0

I have a question about the way of publishing and reading messages in kafka for microservices arquitectures with multiple instance of the same microservices for writing and reading. My main problem here is that the microservices that publish and read are configure with an autoscaling but a default numer of instances of 1.

The point is that I have an entity, let call it "Event" that are stored in the DDBB and each entity has its own ID in the DDBB. When some specific command are executed in a specific entity (let say with entityID = ajsha87) it must be published a message that will be readed by a consumer. if each of this messages for the same entity is writen in diferent partitions and cosumed at the same time (Concurrency issue) I will have a lot of problems.

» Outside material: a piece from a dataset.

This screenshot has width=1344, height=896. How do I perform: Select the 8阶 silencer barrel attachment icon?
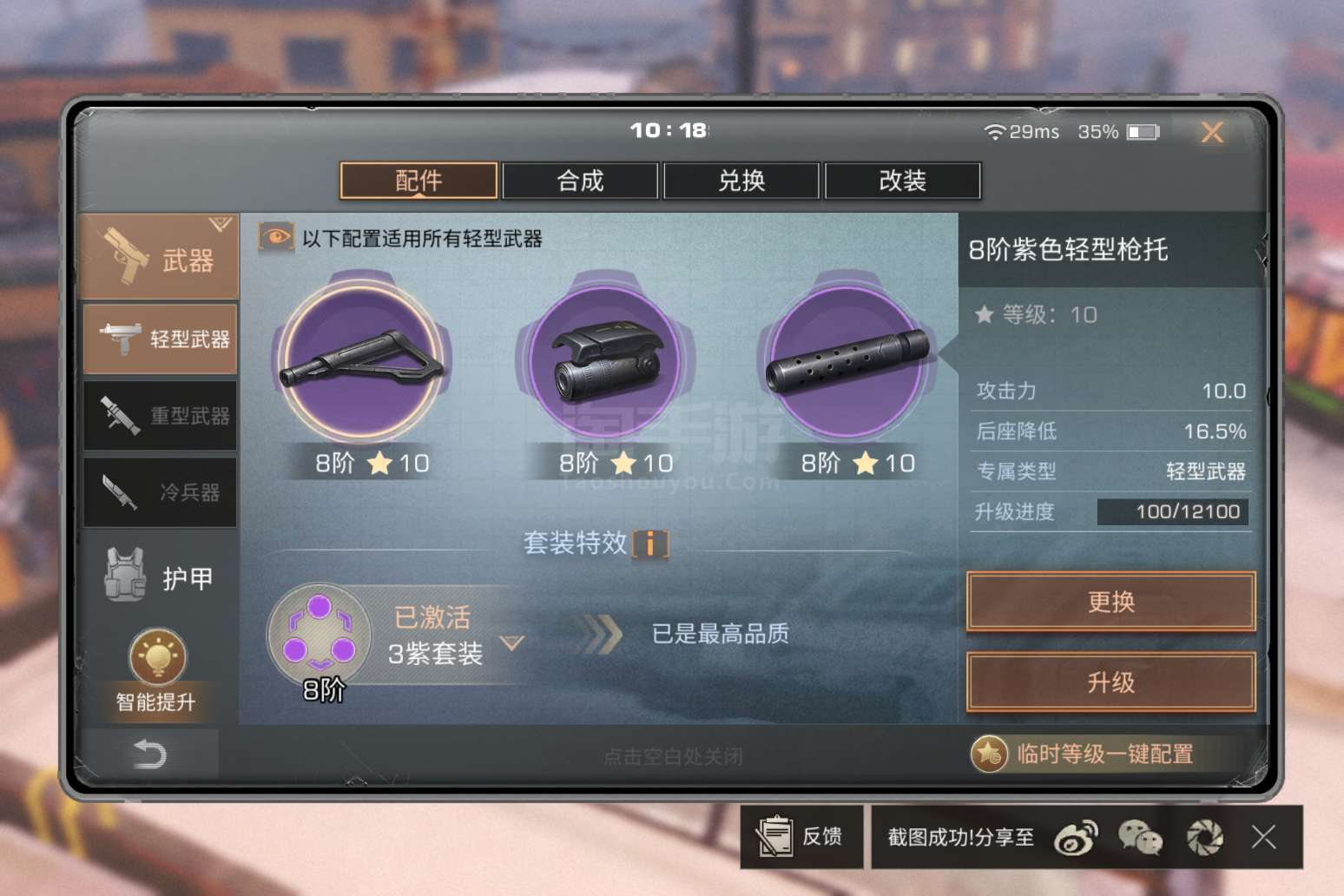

My question is about if according to the entityID for example I can set in which partitions all events of this specific entity will be published. For another entity with different ID I dont care about the partion but the messages for the same entity must be always published in the same partition to avoid that a consumer will read a messages (2) published after a message (1). There is any mechanism to do that, or each time I save the entity I have randomly store in the DDBB the partition ID in which its messages will be published?

Same happens with consumers. Only one consumer can read a partition at the same time because if not, a consumer number 1 can read the message (1) from partition (1) realted with entity (ID=78198) and then another can read the message (2) from partition (1) ralated with the same entity and process the message 2 before number one.

There is any mechanish about subscribe each instance only to one partition according to the microservice autoscaling?

Another option it will be to assign dinamically for each new publisher instance a partition, but I dont know how to configure that dinamically to set diferent particions IDs according to the microservice instance

I am using spring boot by the way

Thanks for you answer and recomendations and sorry if my english is not good enough.

1 Answers1

2

If you use Hash Partitioner as the partitioner in producer config (This is the default partitioner in many libraries), and use same key for same entity (let say with entityID = ajsha87) kafka manages to send all messages with same key to same partition.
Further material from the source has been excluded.